Fluker represented herself at trial. Officer Martin, Sergeant Vogel, and the officer in
charge, Sergeant Joshua Davis testified. They also viewed footage of the incident from Officer
Martin’s body-worn camera. After brief deliberations, the jury returned a guilty verdict as to both
counts. Fluker was sentenced as noted above. This appeal as of right followed.
II. FLUKER FAILS TO SHOW THAT PERJURED TESTIMONY AND FALSE REPORTS
WERE INTRODUCED AT TRIAL
Fluker, who is representing herself in this appeal, argues that the law enforcement officials
involved in her case perjured themselves and authored false reports, which violated her due-
process rights. While both issues were functionally abandoned due the lack of factual and record
support in the briefing, we do our best to address why each issue is also without merit.

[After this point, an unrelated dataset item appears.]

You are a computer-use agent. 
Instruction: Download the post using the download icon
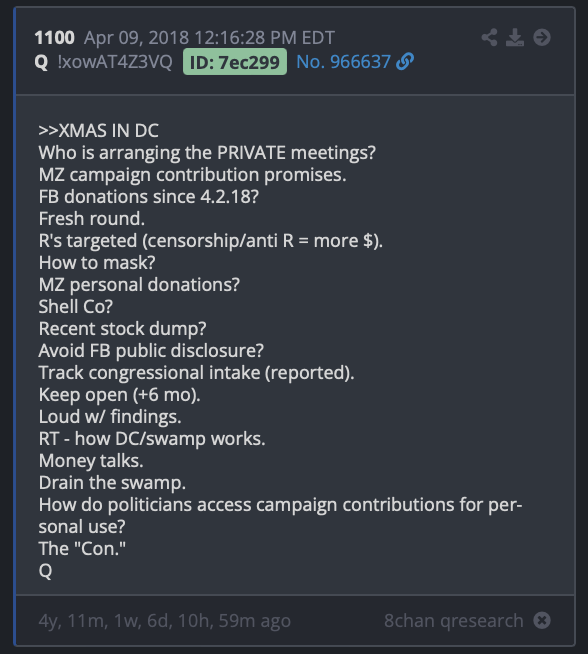click(515, 38)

A. ISSUE PRESERVATION AND STANDARD OF REVIEW
“A due-process violation presents a constitutional question that this Court reviews de
novo.” People v Brown, 506 Mich 440, 446; 958 NW2d 60 (2020). However, “[u]npreserved
issues are reviewed for plain error affecting substantial rights.” People v Bennett, 290 Mich App
465, 475; 802 NW2d 627 (2010).1 To establish that a claim of error warrants reversal under the
plain-error standard, the following four elements must be met:
First, there must have been an error. Deviation from a legal rule is “error” unless
the rule has been waived. Second, the error must be plain, meaning clear or
obvious. Third, the error must have affected substantial rights. This generally
1
As an initial matter, “[t]o preserve an evidentiary issue for appellate review, a party must object
timely at trial and specify the same ground for objection as is asserted on appeal.” People v
Considine, 196 Mich App 160, 162; 492 NW2d 465 (1992). Additionally, when a defendant
alleges that a prosecutor committed misconduct by knowingly using perjured testimony, “a
defendant must contemporaneously object and request a curative instruction” in order to preserve
the issue for appellate review. Bennett, 290 Mich App at 475. Here, Fluker raised the issues of
perjury and false reports in various pretrial and posttrial filings. However, when the disputed
testimony was elicited at trial, she did not object to the testimony or request a curative instruction.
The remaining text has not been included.